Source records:
* * * * *

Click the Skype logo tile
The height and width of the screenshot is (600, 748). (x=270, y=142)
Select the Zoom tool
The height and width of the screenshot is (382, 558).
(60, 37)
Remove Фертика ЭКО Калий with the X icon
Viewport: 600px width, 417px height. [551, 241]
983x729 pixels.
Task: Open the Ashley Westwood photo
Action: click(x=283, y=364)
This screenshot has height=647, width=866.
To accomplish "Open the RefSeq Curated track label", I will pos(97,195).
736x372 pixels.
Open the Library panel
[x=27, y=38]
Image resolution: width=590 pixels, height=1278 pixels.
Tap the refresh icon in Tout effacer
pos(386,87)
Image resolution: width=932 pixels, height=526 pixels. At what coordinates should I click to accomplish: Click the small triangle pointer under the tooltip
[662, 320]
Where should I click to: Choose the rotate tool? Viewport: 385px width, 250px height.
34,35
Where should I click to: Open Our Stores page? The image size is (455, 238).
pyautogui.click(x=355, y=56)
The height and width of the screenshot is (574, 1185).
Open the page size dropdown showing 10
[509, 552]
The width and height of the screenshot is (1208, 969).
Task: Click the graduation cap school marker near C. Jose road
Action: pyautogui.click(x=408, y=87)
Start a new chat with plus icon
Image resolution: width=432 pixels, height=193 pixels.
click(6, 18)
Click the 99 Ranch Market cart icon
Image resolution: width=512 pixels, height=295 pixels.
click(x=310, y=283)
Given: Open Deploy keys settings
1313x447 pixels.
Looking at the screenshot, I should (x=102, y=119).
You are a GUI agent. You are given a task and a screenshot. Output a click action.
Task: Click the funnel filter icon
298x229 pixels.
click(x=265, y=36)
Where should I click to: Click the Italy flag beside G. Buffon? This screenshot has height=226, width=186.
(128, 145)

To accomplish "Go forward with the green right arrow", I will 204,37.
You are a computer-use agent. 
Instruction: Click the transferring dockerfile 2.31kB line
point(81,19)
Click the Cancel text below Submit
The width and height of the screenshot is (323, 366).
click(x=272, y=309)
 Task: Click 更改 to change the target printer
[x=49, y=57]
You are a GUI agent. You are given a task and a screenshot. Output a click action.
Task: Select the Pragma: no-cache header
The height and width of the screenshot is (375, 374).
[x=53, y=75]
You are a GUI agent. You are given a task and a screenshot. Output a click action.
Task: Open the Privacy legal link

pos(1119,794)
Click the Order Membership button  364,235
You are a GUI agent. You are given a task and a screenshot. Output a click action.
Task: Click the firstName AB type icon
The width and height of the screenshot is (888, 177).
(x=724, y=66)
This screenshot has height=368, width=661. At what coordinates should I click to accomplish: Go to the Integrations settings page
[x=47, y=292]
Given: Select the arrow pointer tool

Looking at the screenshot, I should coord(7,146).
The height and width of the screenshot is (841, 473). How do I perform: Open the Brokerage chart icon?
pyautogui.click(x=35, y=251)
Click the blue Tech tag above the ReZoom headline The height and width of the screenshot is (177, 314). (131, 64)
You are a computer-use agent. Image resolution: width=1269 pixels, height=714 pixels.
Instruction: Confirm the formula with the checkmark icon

* * * * *

__Exercise__. Repeat the records exactly, including every line.

__Response__.
Click the Skype logo tile
The height and width of the screenshot is (600, 748). (x=270, y=142)
Select the Zoom tool
The height and width of the screenshot is (382, 558).
(60, 37)
Remove Фертика ЭКО Калий with the X icon
Viewport: 600px width, 417px height. [551, 241]
983x729 pixels.
Task: Open the Ashley Westwood photo
Action: click(x=283, y=364)
This screenshot has height=647, width=866.
To accomplish "Open the RefSeq Curated track label", I will pos(97,195).
736x372 pixels.
Open the Library panel
[x=27, y=38]
Image resolution: width=590 pixels, height=1278 pixels.
Tap the refresh icon in Tout effacer
pos(386,87)
Image resolution: width=932 pixels, height=526 pixels. At what coordinates should I click to accomplish: Click the small triangle pointer under the tooltip
[662, 320]
Where should I click to: Choose the rotate tool? Viewport: 385px width, 250px height.
34,35
Where should I click to: Open Our Stores page? The image size is (455, 238).
pyautogui.click(x=355, y=56)
The height and width of the screenshot is (574, 1185).
Open the page size dropdown showing 10
[509, 552]
The width and height of the screenshot is (1208, 969).
Task: Click the graduation cap school marker near C. Jose road
Action: pyautogui.click(x=408, y=87)
Start a new chat with plus icon
Image resolution: width=432 pixels, height=193 pixels.
click(6, 18)
Click the 99 Ranch Market cart icon
Image resolution: width=512 pixels, height=295 pixels.
click(x=310, y=283)
Given: Open Deploy keys settings
1313x447 pixels.
Looking at the screenshot, I should (x=102, y=119).
You are a GUI agent. You are given a task and a screenshot. Output a click action.
Task: Click the funnel filter icon
298x229 pixels.
click(x=265, y=36)
Where should I click to: Click the Italy flag beside G. Buffon? This screenshot has height=226, width=186.
(128, 145)

To accomplish "Go forward with the green right arrow", I will 204,37.
You are a computer-use agent. 
Instruction: Click the transferring dockerfile 2.31kB line
point(81,19)
Click the Cancel text below Submit
The width and height of the screenshot is (323, 366).
click(x=272, y=309)
 Task: Click 更改 to change the target printer
[x=49, y=57]
You are a GUI agent. You are given a task and a screenshot. Output a click action.
Task: Select the Pragma: no-cache header
The height and width of the screenshot is (375, 374).
[x=53, y=75]
You are a GUI agent. You are given a task and a screenshot. Output a click action.
Task: Open the Privacy legal link

pos(1119,794)
Click the Order Membership button  364,235
You are a GUI agent. You are given a task and a screenshot. Output a click action.
Task: Click the firstName AB type icon
The width and height of the screenshot is (888, 177).
(x=724, y=66)
This screenshot has height=368, width=661. At what coordinates should I click to accomplish: Go to the Integrations settings page
[x=47, y=292]
Given: Select the arrow pointer tool

Looking at the screenshot, I should coord(7,146).
The height and width of the screenshot is (841, 473). How do I perform: Open the Brokerage chart icon?
pyautogui.click(x=35, y=251)
Click the blue Tech tag above the ReZoom headline The height and width of the screenshot is (177, 314). (131, 64)
You are a computer-use agent. Image resolution: width=1269 pixels, height=714 pixels.
Instruction: Confirm the formula with the checkmark icon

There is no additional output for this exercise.